According to the latest report jointly released by Knight Frank and Holdways, in May 2011, the total transacted area of new homes in ten major Mainland cities rebounded from the previous month, but the total area remained at a relatively low level. Meanwhile, new home prices, adjusted by differences in property type, location, fittings and whether they were presale or completed units, edged up a marginal 0.7% month on month.
In May, total primary residential transacted area in the ten cities rebounded 22.5% from April. Aside from Chongqing (-30.0%), all of the ten major cities recorded growth, with Tianjin (59.8%) and Shenzhen (51.5%) witnessing the largest gains. Compared with a year ago, the total transacted area in the ten cities increased 27.4%. However, the sales figure was still relatively low. Most of the cities saw transacted areas drop in May 2011 compared with their average in 2010, with Chongqing (-43.6%), Tianjin (-26.1%), Chengdu (-24.4%) and Beijing (-23.8%) experiencing the biggest declines.
Meanwhile, the rebound in new-home sales was due to increased supply and lower prices in some of the cities. Month-on-month price drops were the sharpest in Shenzhen (-7.1%) and Tianjin (-1.9%), while at the same time, transacted areas recorded the biggest month-on-month gains in these two cities, reflecting the influence of price reductions in promoting primary sales. However, in the short term, price cuts are not expected to figure prominently in developers’ marketing strategies. Given that developers’ financial strength has not deteriorated markedly, we do not expect price discounts to be widely offered across the country.
However, policy risks in the property market remain high. The central government has raised RMB-deposit reserve rates six times so far this year. These increases have the effect of tightening developers’ credit and adding funding pressure. They also suppress home-buying demand, with commercial banks in some cities lifting mortgage rates and down-payment ratios for first-home purchases.

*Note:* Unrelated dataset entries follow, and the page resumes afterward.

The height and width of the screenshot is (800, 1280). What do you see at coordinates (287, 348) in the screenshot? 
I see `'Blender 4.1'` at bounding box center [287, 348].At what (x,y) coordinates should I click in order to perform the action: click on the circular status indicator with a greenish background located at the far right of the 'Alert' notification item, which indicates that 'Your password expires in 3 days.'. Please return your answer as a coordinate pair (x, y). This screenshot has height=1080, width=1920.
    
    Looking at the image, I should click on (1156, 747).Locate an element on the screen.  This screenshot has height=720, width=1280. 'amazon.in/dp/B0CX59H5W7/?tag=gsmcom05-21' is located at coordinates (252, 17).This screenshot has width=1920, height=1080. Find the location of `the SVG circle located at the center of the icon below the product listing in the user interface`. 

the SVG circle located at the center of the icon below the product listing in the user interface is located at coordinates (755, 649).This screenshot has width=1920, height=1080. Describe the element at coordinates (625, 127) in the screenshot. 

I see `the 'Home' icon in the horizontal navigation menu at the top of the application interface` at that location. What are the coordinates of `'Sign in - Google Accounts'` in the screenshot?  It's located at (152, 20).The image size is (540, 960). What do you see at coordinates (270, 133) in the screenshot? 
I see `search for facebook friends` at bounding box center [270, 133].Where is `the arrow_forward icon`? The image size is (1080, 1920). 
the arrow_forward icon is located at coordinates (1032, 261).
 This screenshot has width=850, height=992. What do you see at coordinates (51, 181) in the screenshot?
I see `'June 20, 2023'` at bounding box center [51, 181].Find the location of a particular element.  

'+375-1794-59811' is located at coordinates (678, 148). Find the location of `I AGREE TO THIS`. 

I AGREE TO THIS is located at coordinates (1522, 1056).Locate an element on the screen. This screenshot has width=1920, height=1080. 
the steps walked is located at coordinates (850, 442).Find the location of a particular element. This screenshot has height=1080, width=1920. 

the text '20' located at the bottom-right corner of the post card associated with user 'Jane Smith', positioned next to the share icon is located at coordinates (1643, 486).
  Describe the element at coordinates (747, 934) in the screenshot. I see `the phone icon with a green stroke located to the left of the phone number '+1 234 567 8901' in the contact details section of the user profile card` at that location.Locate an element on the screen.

Looking ahead, the supply of new homes in the ten major cities will continue to increase. We expect sales volume to continue growing, but overall to remain relatively low, resulting in higher inventory levels. Currently, it would take about 11 months for the market to absorb all available inventory in the ten cities (assuming sales rate remains the same as the past three months’ average). We believe rising inventory and funding pressure will suppress home prices from the third quarter.